## [To do]
Can you transcribe all of the data below line for line, without changing anything?

## [Data listing]
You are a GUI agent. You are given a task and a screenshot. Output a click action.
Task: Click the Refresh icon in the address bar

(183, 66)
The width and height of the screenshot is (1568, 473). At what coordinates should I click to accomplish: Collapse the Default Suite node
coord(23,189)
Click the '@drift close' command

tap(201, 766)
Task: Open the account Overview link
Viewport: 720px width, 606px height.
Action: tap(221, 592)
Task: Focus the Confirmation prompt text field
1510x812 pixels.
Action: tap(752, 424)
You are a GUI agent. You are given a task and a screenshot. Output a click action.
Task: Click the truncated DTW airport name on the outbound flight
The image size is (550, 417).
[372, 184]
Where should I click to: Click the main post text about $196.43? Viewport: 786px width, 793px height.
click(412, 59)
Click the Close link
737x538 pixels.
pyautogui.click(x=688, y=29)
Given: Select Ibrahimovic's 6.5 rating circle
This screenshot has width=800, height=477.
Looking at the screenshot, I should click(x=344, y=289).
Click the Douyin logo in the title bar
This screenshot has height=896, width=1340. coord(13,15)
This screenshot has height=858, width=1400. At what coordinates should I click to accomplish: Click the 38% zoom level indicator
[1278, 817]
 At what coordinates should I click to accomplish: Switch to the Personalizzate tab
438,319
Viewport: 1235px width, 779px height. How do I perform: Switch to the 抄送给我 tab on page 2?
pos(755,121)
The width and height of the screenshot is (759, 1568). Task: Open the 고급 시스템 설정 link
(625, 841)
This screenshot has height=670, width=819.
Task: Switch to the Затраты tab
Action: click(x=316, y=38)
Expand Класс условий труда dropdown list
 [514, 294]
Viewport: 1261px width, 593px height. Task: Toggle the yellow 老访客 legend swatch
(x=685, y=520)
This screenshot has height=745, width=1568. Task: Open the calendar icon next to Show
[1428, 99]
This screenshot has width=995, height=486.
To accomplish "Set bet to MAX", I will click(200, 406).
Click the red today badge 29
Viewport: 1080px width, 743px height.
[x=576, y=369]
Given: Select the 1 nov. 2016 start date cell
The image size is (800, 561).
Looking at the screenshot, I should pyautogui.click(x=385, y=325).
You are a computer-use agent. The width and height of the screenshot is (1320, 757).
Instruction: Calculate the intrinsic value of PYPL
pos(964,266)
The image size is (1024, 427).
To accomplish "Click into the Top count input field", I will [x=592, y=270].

## [Task answer]
You are a GUI agent. You are given a task and a screenshot. Output a click action.
Task: Click the Refresh icon in the address bar

(183, 66)
The width and height of the screenshot is (1568, 473). At what coordinates should I click to accomplish: Collapse the Default Suite node
coord(23,189)
Click the '@drift close' command

tap(201, 766)
Task: Open the account Overview link
Viewport: 720px width, 606px height.
Action: tap(221, 592)
Task: Focus the Confirmation prompt text field
1510x812 pixels.
Action: tap(752, 424)
You are a GUI agent. You are given a task and a screenshot. Output a click action.
Task: Click the truncated DTW airport name on the outbound flight
The image size is (550, 417).
[372, 184]
Where should I click to: Click the main post text about $196.43? Viewport: 786px width, 793px height.
click(412, 59)
Click the Close link
737x538 pixels.
pyautogui.click(x=688, y=29)
Given: Select Ibrahimovic's 6.5 rating circle
This screenshot has width=800, height=477.
Looking at the screenshot, I should click(x=344, y=289).
Click the Douyin logo in the title bar
This screenshot has height=896, width=1340. coord(13,15)
This screenshot has height=858, width=1400. At what coordinates should I click to accomplish: Click the 38% zoom level indicator
[1278, 817]
 At what coordinates should I click to accomplish: Switch to the Personalizzate tab
438,319
Viewport: 1235px width, 779px height. How do I perform: Switch to the 抄送给我 tab on page 2?
pos(755,121)
The width and height of the screenshot is (759, 1568). Task: Open the 고급 시스템 설정 link
(625, 841)
This screenshot has height=670, width=819.
Task: Switch to the Затраты tab
Action: click(x=316, y=38)
Expand Класс условий труда dropdown list
 [514, 294]
Viewport: 1261px width, 593px height. Task: Toggle the yellow 老访客 legend swatch
(x=685, y=520)
This screenshot has height=745, width=1568. Task: Open the calendar icon next to Show
[1428, 99]
This screenshot has width=995, height=486.
To accomplish "Set bet to MAX", I will click(200, 406).
Click the red today badge 29
Viewport: 1080px width, 743px height.
[x=576, y=369]
Given: Select the 1 nov. 2016 start date cell
The image size is (800, 561).
Looking at the screenshot, I should pyautogui.click(x=385, y=325).
You are a computer-use agent. The width and height of the screenshot is (1320, 757).
Instruction: Calculate the intrinsic value of PYPL
pos(964,266)
The image size is (1024, 427).
To accomplish "Click into the Top count input field", I will [x=592, y=270].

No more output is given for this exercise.